Consigne 1: Dans le texte sur le plan de sécurité de Bagdad, quels termes le premier ministre Maliki emploie-t-il pour qualifier les premiers jours de l'opération ?
Consigne 2: Relevez toutes les personnes désignées par leur nom dans le texte sur le plan de sécurité de Bagdad.
Consigne 3: Poursuivez le texte sur le plan de sécurité de Bagdad après sa dernière phrase.

-------- Texte à lire

Rice a répété les avertissements de
l’administration selon lesquels l’« intensification des
combats » allait faire augmenter le carnage. « De mauvais
jours attendent le plan de sécurité de Bagdad quand la violence
non pas diminuera, mais augmentera », a-t-elle déclarée
Même si lors des premiers jours de l’opération
la violence sectaire et les décès semblaient avoir diminué, dès
dimanche, le nombre de morts s’était à nouveau rapproché de
la centaine journalière auxquels les habitants de Bagdad ont dû
s’habituer. Ce jour-là, trois voitures piégées ont explosé
dans des zones à majorité chiite de la ville, tuant au moins 67
personnes et en blessant plus de 120 autres.
L’augmentation de la violence avait été
précédée d’une vidéoconférence avec le président Bush,
vendredi dernier, au cours de laquelle le premier ministre Maliki
a qualifié les premiers jours de l’opération de « brillant
succès ».
Depuis l’invasion américaine, environ 2
millions d’Irakiens ont quitté le pays et 1,7 million de
personnes ont été déplacées à l’intérieur du pays. L’Organisation
internationale pour la migration a rapporté vendredi dernier que
l’on pouvait s’attendre à ce qu’un million d’Irakiens de
plus quitte le pays d’ici la fin de 2007 en raison de la
violence incessante et de la catastrophe économique et sociale
causée par l’occupation américaine.

----------------
-------- Données

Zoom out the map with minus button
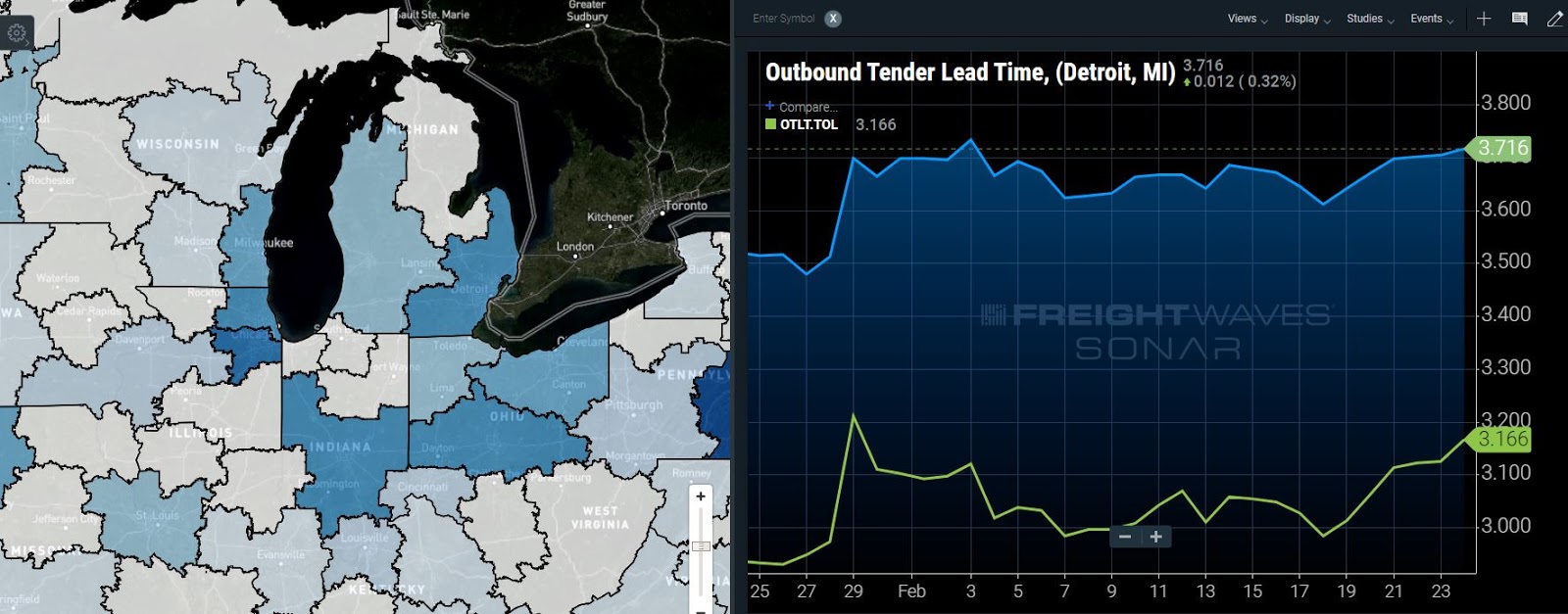This screenshot has width=1568, height=614. (x=701, y=609)
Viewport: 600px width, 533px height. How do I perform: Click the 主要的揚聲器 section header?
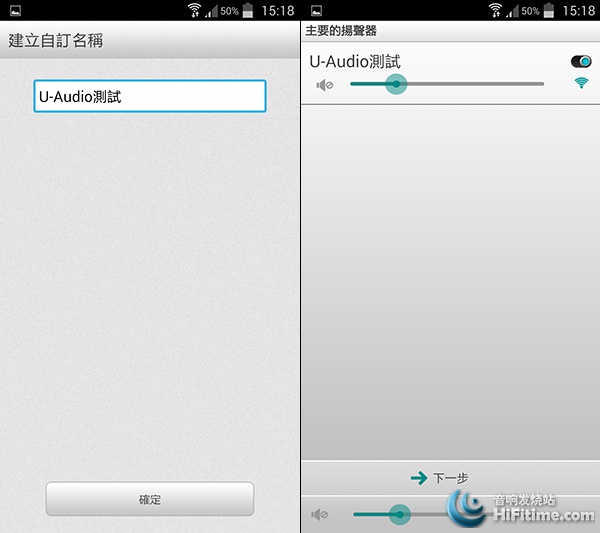pyautogui.click(x=341, y=31)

----------------

Bonne réponse 1: Il les qualifie de « brillant succès ».

Bonne réponse 2: Rice, le président Bush, le premier ministre Maliki

Bonne réponse 3:
Les médias américains n’ont pratiquement
pas publié d’informations sur les actions de l’armée américaine
au cours de l’opération « Respect de la loi ». Les
grands médias et l’administration Bush sont complices dans la
dissimulation au peuple américain de la véritable nature de
cette opération.
Néanmoins, des sections de l’élite
dirigeante américaine s’inquiètent fortement de la politique
de l’administration Bush. Plus tôt ce mois-ci, le Conseil des
relations étrangères a publié un dossier politique intitulé :
« Après l’intensification : pour un désengagement
de l’armée américaine de l’Irak ». Ce dossier faisait
remarquer que l’intervention des Etats-Unis en Irak avait
« provoqué l’effondrement de l’Etat irakien, plongé le
pays dans une guerre civile qui a causé la mort de dizaines de
milliers de civils irakiens, détruit les infrastructures déjà déficientes
du pays, et a incité les violences sectaires qui menacent de s’étendre
à l’ensemble du Moyen-Orient. »
Les auteurs ajoutaient : « La
crise échappe déjà au contrôle de Washington. Les résultats
des élections législatives démontrent que le soutien du public
pour la présente stratégie n’est plus le même. Les Etats-Unis
n’ont ni les ressources militaires, ni l’appui politique dans
le pays et internationalement pour maîtriser la situation. »
Le principal facteur permettant à la cabale
guerrière qui entoure Bush de poursuivre sa politique
irresponsable et incendiaire est la lâcheté et la complicité du
Parti démocrate. Les démocrates les plus en vue, même
lorsqu’ils critiquent « l’intensification » de
Bush d’un point de vue tactique, déclarent régulièrement leur
« soutien pour les troupes » et leur opposition à un
arrêt du financement de la guerre.
(Article original paru le
20 février 2007)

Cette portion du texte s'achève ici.